Phase Angle in Trigonometry
In trigonometry, the phase angle is an angle that allows me to express a function $$ y = a \sin x + b \cos x $$ as an equivalent sinusoidal function $$ y = r \cdot \sin (x + k) $$
Here, k is the phase angle, and it is given by the arctangent of the ratio b/a.
$$ k = \arctan \frac{b}{a} $$
Meanwhile, r represents the amplitude of the sinusoid and is calculated as the square root of the sum of the squares of the coefficients, a2+b2.
$$ r = \sqrt{a^2 + b^2} $$
Thus, a function like sin(x) + cos(x) can be rewritten as a sinusoid by applying a horizontal shift of k and a vertical scaling of r.
$$ y = a \sin x + b \cos x = r \cdot \sin (x + k) $$
Using the formulas for r and k, the complete transformation formula is:
$$ y = a \sin x + b \cos x = \sqrt{a^2 + b^2} \cdot \sin (x + \arctan \frac{b}{a}) $$
Note: When using the transformation formula, make sure to keep the signs of coefficients a and b consistent with those in the original function.
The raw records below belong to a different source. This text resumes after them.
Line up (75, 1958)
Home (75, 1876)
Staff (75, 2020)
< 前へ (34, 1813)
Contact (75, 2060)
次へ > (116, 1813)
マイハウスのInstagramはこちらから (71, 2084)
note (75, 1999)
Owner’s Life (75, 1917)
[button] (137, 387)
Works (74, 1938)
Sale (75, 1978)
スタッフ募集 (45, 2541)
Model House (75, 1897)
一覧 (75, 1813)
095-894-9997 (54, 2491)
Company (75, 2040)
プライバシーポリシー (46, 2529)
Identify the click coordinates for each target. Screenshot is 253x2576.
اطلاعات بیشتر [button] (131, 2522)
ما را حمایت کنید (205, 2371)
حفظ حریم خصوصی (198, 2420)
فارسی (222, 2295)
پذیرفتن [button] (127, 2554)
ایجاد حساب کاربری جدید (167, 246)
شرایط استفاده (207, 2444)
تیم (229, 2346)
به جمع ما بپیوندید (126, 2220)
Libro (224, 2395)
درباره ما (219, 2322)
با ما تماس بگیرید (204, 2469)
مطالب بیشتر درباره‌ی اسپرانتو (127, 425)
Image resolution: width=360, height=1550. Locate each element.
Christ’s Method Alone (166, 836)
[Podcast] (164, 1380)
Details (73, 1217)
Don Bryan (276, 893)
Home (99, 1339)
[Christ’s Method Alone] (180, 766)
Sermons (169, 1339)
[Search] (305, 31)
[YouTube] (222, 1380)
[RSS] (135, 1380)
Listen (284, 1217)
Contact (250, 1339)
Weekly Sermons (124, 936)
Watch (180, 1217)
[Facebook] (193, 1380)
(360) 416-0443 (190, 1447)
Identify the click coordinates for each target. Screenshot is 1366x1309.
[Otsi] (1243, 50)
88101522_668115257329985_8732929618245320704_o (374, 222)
For instance, if the original function is $$ y= \sin x - \cos x $$ the coefficients are $$ a=1$$ and $$ b=-1 $$
A Practical Example
Consider a function where a=2 and b=3:
$$ y=2 \sin x - 3 \cos x $$
The graph of this function is shown below:
We want to express it in its equivalent form:
$$ y = r \sin (x + k) $$
The phase angle k is calculated as the arctangent of b/a:
$$ k = \arctan \frac{b}{a} = \arctan \frac{-3}{2} = -0.98 \ rad \ (approximately \ -56.3°) $$
The amplitude r is found as the square root of a2+b2:
$$ r = \sqrt{a^2+b^2} = \sqrt{2^2+3^2} = \sqrt{4+9} = \sqrt{13} $$
Therefore, the equivalent function is:
$$ y = \sqrt{13} \cdot \sin (x + (-0.98 \ rad )) $$
$$ y = \sqrt{13} \cdot \sin (x - 0.98 \ rad) $$
This results in a scaling of √13 and a shift of -0.98 radians (about -56.3°).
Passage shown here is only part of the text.